特に、今回の相談者様のような症状に悩む方に適した漢方薬は、桂枝茯苓丸(ケイシブクリョウガン)です。不正出血の量や時期に波があり、貧血症状もある方の「血(血液)」の滞りを解消し、新しく作られた血を巡らせることで不正出血や貧血を改善する効果があります。
また便秘やイライラなどの精神症状が強い方には、血行循環を促し、体の興奮作用を沈静化させてくれる効果のある桃核承気湯(トウカクジョウキトウ)もオススメです。

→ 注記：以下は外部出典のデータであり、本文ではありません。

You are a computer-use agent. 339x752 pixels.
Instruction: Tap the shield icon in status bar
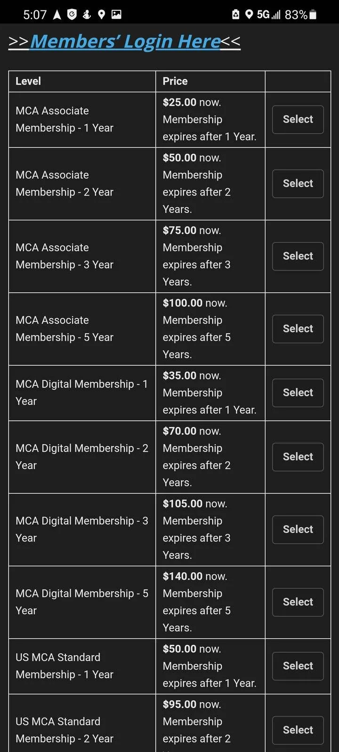tap(72, 15)
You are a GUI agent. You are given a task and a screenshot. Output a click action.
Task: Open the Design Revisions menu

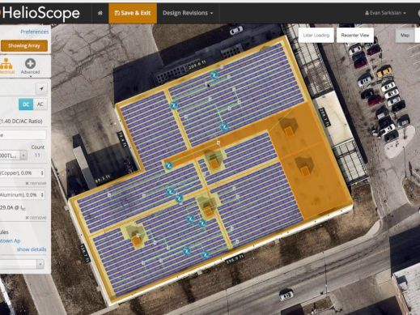[188, 13]
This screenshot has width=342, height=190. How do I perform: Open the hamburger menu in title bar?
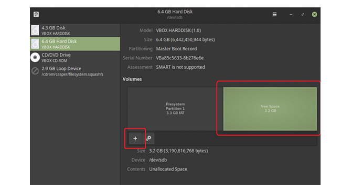coord(274,14)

自分の症状や体質にぴったりマッチした漢方薬を選ぶのは難しいと感じがちですが、「オンラインAI漢方」では、お悩みの症状を元にAIがあなたにぴったりな漢方薬をご案内しています。自宅にいながら気軽に始められますので、是非チェックしてみてください。

症状がひどい場合は病院で検査を受けましょう

今回は、子宮内膜炎による不正出血に悩む方のためのセルフケアや漢方薬をご紹介してきました。まずは日常生活の中で清潔を保ち、細菌感染を防ぐように心がけましょう。
症状が強い場合には、思わぬ重大な病気が隠れている場合がありますので、躊躇せずに病院で検査を受けることも大事です。
また、子宮内膜炎による様々な症状の改善には、漢方薬が大きな効果を発揮した例もたくさんあります。セルフケアを試してもなかなか改善しない場合は、ぜひお近くの漢方医や漢方薬局に相談してみてくださいね。